Action representations in perception, motor control and learning: implications for medical education
Article first published online: 17 DEC 2010
© Blackwell Publishing Ltd 2010
Volume 45, Issue 2, pages 119–131, February 2011
How to Cite
Elliott, D., Grierson, L. E. M., Hayes, S. J. and Lyons, J. (2011), Action representations in perception, motor control and learning: implications for medical education. Medical Education, 45: 119–131. doi: 10.1111/j.1365-2923.2010.03851.x
- Issue published online: 5 JAN 2011
- Article first published online: 17 DEC 2010
- Received 2 July 2010; editorial comments to authors 12 July 2010; accepted for publication 13 August 2010
Medical Education 2011: 45: 119–131
Objectives The motor behaviours or ‘actions’ that provide the basis for precision limb control, including the performance of complex medical procedures, are represented at different levels in the central nervous system. This review focuses on how these representations influence the way people perceive, execute and learn goal-directed movements.

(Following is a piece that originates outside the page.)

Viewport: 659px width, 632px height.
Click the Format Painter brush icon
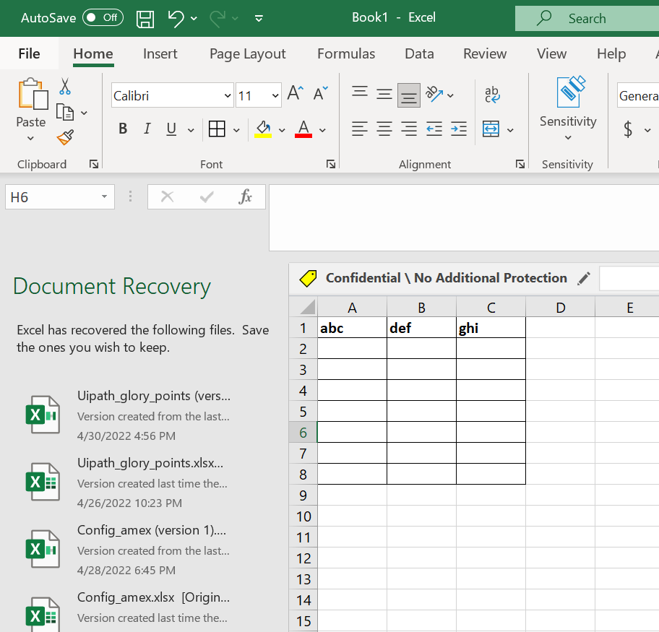click(x=65, y=137)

Perception and attention The neural processes associated with paying attention to an object are part and particle of the same processes engaged to physically interact with that object. The automatic way in which specific actions are engaged makes it important that we structure perceptual motor environments in a manner that facilitates goal actions and minimises the likelihood of unwanted actions.

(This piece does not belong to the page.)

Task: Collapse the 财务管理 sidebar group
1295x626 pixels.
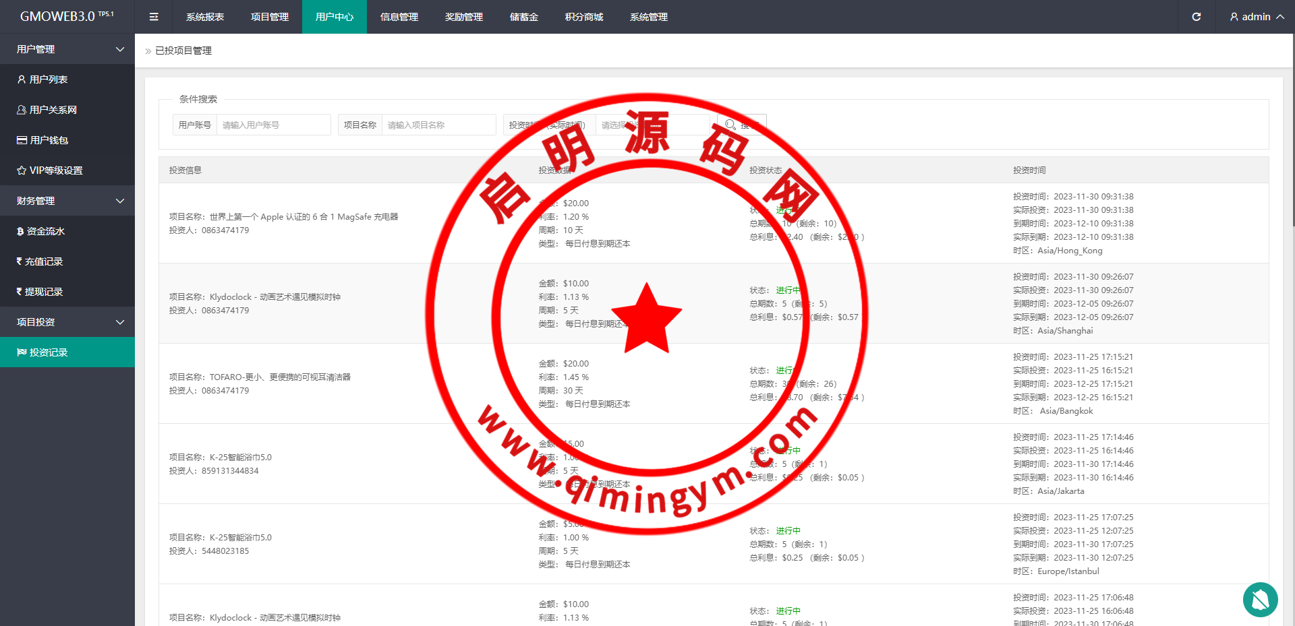Action: [67, 201]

Motor control Most actions are organised to optimise speed, accuracy and energy expenditure while avoiding worst-case outcomes. To achieve a good outcome on movements, the performer must have the opportunity to experiment with the way specific actions are executed. Early in the discovery process, errors are necessary if the performer is to determine his or her performance boundaries.
Motor learning As learning progresses, representations of action become predictive. For example, if rapid corrective processes are to operate, the performer needs to anticipate sensorimotor consequences of movement. Thus, practice should be specific to the conditions under which actions are performed, and the performer. Although nothing can replace physical practice, complex representations of action can develop by observing both expert performers and learners. In many cases, practice scenarios that include both physical practice and observations of other learners can be the most efficient use of time and resources.
Conclusions Although most of the experiments reviewed here involved laboratory tasks such as rapid aiming and movement sequencing, the majority of the principles apply to motor control and learning in more complex situations. Thus, they should be considered when developing methods to train medical personnel to perform perceptual motor procedures with precision.